[Document source]
----------
Interview exhaustive que celle que nous a accordée Nabil Ammar, ministre des Affaires étrangères. Il nous parle de tout : diplomate de carrière, fils du ministère, il brasse large sur les questions de l’heure et s’attelle, en symbiose avec le président de la République, à redorer le blason d’une diplomatie tunisienne ayant perdu ses inamovibles repères durant une décennie à marquer d’une pierre noire. Interview.
Entretien conduit par Sofien REJEB
Le Temps : M. le ministre, commençons si vous le voulez bien avec la teneur de la troisième session de la commission de suivi et de concertation politique entre la Tunisie et l’Arabie Saoudite et qui s’est tenue à Ryadh, il y a quelques jours : quel en fut le résultat ?
Nabil Ammar : Effectivement, j’ai présidé avec mon collègue, le prince Faiçal Ben Farhane ben Abdellah Al Saoud, la tenue de cette session. Les travaux ont été axés sur l’évaluation des relations tuniso-saoudiennes, ainsi que la situation générale sur le plan régional et international. Il va sans dire que le socle de ces échanges se nourrit des excellentes relations entre les deux pays. L’Arabie Saoudite a toujours été d’un soutien inamovible en faveur de la Tunisie, c’est qu’a confirmé mon collègue saoudien qui a exprimé la confiance de son pays au processus de la haute gouvernance en Tunisie et la capacité de notre pays à transcender les difficultés. L’Arabie Saoudite tient à renforcer ces liens de coopération et se tient aux côtés de la Tunisie. Ceci dit, nous avons convenu que la tenue de la grande commission mixte se déroulera avant la fin de l’année en cours, ce qui est susceptible d’insuffler davantage la dynamique de la coopération entre nos deux pays.
Après un certain retard et une longue attente quant aux postes vacants dans bon nombre d’ambassades et autres chancelleries, le mouvement dans le corps des diplomates s’est enfin opérés, mais selon certains critères nouveaux : qu’en est-il au juste ?
----------
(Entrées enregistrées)

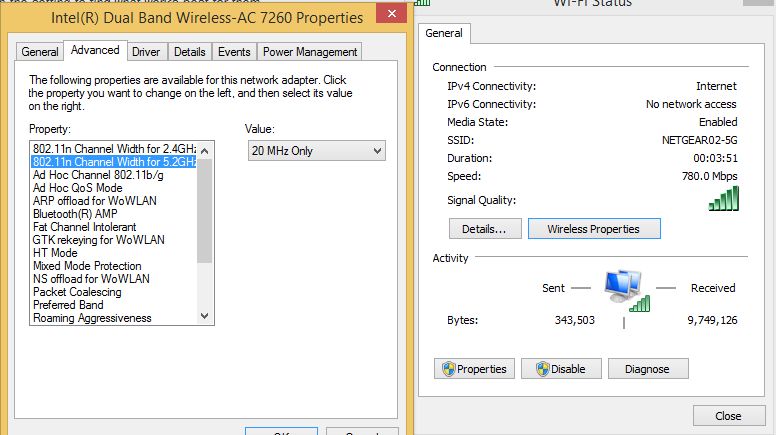Click the shield icon on the Disable button
The image size is (776, 435).
[x=542, y=369]
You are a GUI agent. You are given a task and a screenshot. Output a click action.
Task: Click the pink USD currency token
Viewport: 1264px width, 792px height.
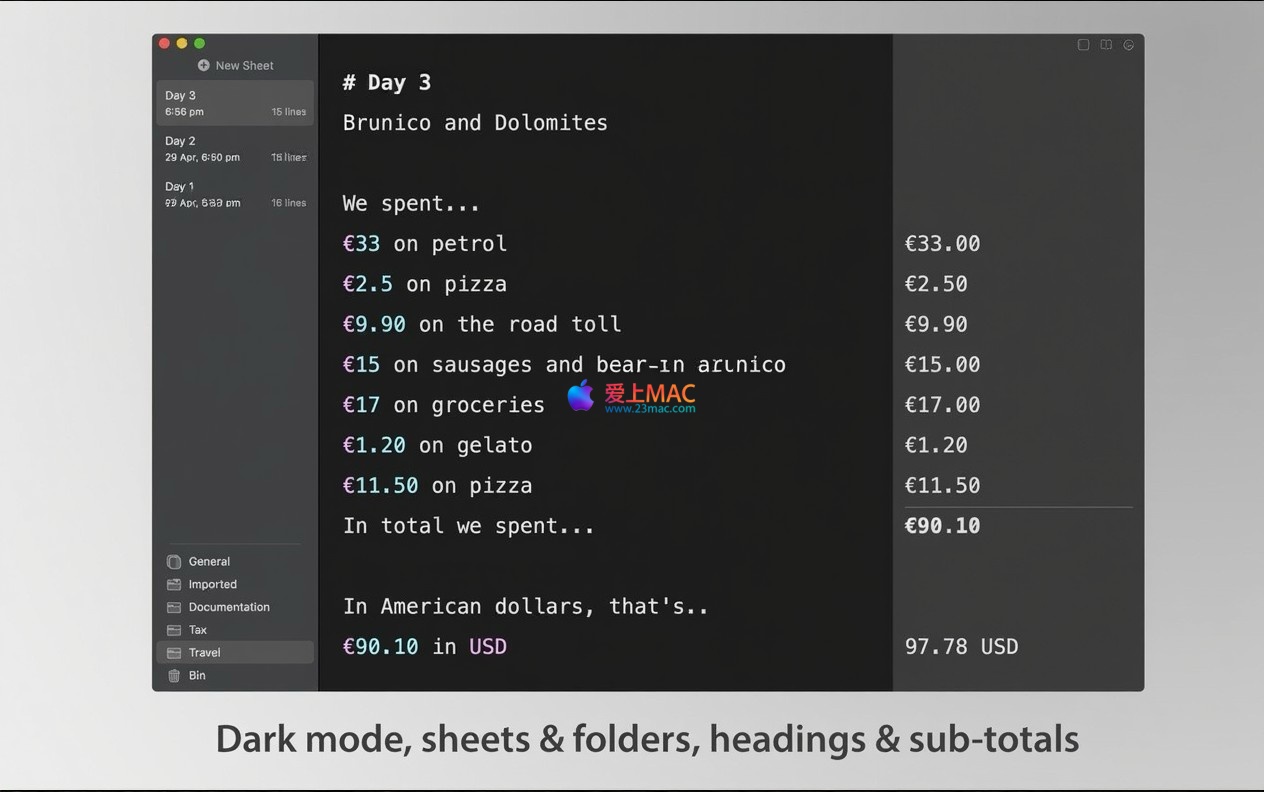[488, 647]
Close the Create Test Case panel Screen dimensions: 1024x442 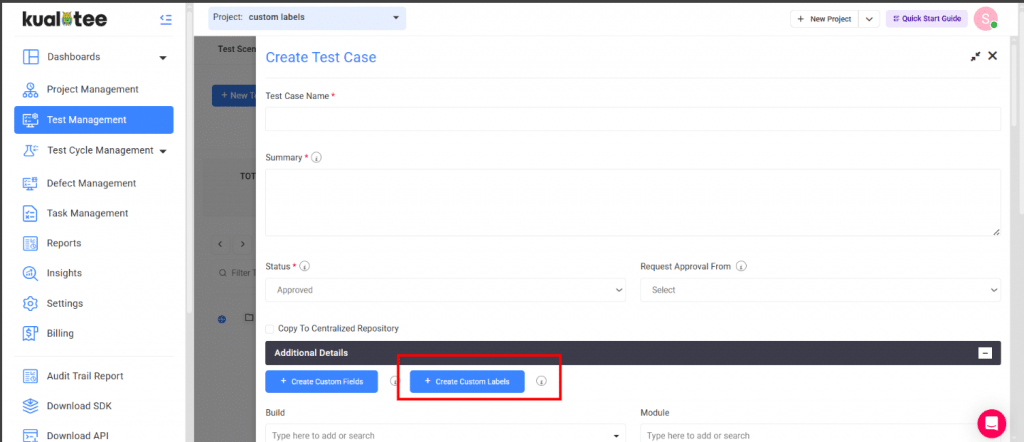click(993, 57)
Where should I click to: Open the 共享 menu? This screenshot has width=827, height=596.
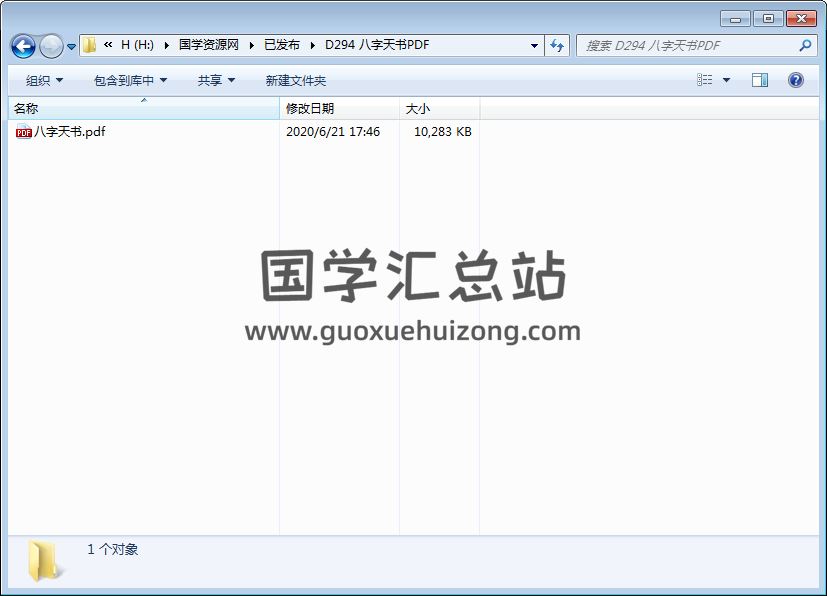(x=216, y=80)
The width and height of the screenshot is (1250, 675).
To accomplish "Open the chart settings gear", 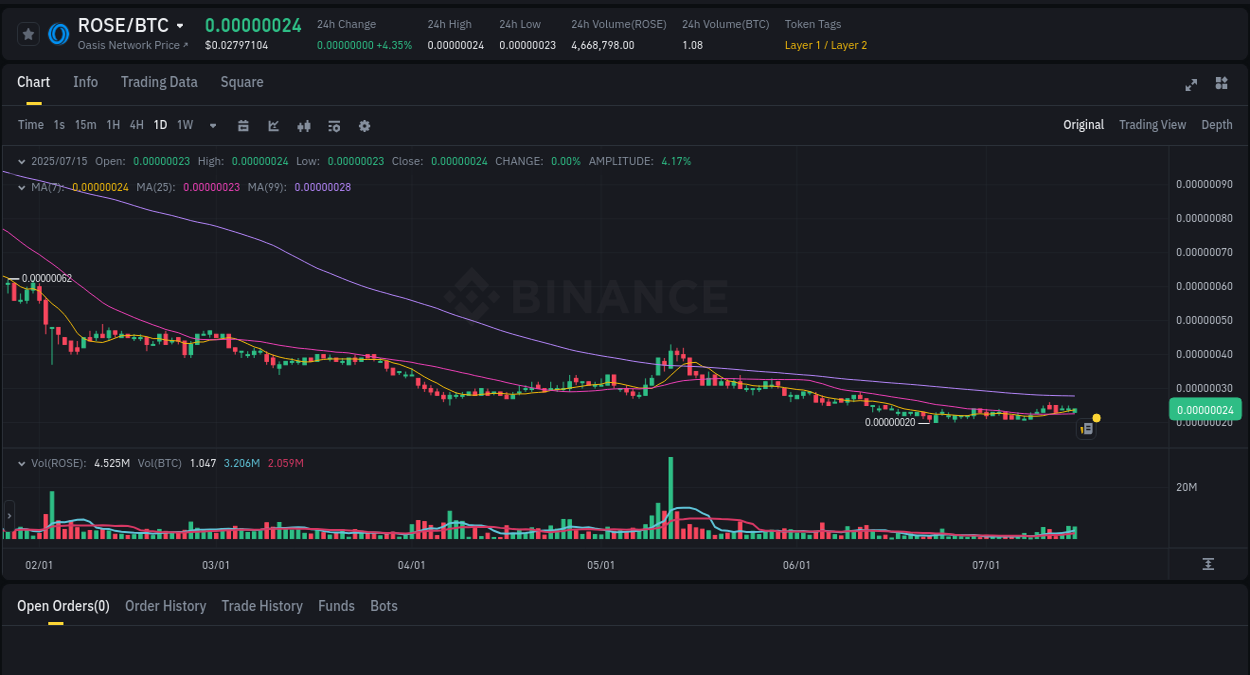I will click(x=364, y=126).
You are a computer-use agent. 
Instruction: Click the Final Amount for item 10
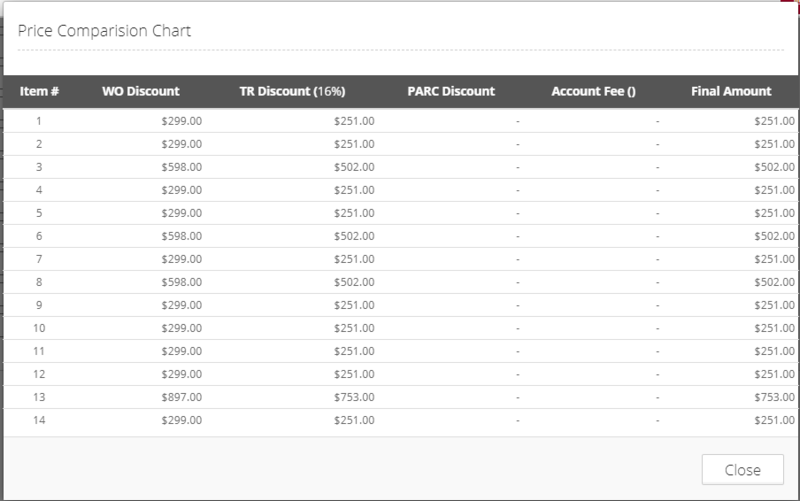pyautogui.click(x=774, y=328)
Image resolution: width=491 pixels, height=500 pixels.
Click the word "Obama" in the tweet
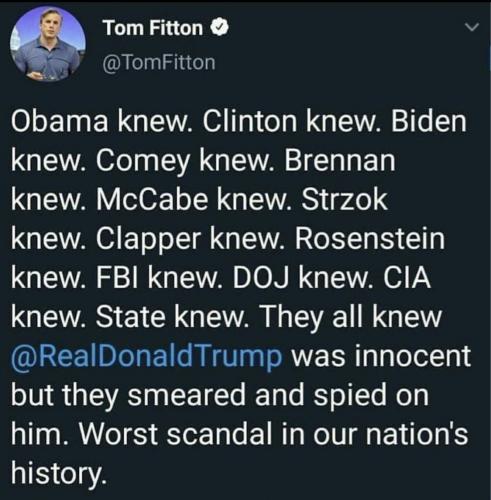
----------
[Consignes]
a – D'après l'entretien, dans quelle ville s'est tenue la troisième session de la commission de suivi et de concertation politique entre la Tunisie et l'Arabie Saoudite ?
b – Actualisez tout le passage de l'entretien allant de « Après un certain » jusqu'à « est-il au juste ? », en y remplaçant « chancelleries » par « consulats ».
La liste n'a aucun rapport avec l'entretien.

[Réponses détaillées]
a – À Ryadh.

b –
Après un certain retard et une longue attente quant aux postes vacants dans bon nombre d’ambassades et autres consulats, le mouvement dans le corps des diplomates s’est enfin opérés, mais selon certains critères nouveaux : qu’en est-il au juste ?